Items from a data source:
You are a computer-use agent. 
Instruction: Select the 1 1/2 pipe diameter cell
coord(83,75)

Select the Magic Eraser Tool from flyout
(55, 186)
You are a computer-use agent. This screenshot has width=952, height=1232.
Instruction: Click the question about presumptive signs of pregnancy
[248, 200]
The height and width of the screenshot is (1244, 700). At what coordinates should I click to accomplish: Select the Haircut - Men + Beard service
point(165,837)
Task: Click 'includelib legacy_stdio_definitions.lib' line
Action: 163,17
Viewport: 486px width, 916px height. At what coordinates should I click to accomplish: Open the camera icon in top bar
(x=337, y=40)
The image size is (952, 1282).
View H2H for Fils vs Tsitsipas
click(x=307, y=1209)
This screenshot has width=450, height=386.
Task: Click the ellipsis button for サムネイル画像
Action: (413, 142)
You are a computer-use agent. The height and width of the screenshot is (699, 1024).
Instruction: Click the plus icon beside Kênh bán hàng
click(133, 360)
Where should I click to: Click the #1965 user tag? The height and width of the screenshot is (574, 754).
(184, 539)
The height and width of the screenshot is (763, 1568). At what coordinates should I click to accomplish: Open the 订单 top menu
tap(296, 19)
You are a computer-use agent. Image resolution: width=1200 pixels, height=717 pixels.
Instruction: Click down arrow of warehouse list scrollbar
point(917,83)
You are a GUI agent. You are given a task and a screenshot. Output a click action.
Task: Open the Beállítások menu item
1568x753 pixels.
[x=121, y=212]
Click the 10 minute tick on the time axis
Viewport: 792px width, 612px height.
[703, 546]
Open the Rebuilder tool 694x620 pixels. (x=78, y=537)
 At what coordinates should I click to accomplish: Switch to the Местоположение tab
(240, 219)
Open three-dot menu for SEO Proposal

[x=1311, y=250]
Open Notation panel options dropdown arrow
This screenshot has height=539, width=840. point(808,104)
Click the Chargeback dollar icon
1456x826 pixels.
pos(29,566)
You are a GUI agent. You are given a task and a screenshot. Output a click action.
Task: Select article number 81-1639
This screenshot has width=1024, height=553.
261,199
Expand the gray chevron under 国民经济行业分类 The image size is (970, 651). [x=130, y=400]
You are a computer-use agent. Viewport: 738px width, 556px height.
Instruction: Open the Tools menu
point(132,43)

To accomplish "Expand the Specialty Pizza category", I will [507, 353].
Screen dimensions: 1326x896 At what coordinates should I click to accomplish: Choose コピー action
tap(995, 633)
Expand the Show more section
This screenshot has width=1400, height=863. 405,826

Exercise brief - If a line in the data above contains the string "size", count it; then state only the total.

Task answer - 2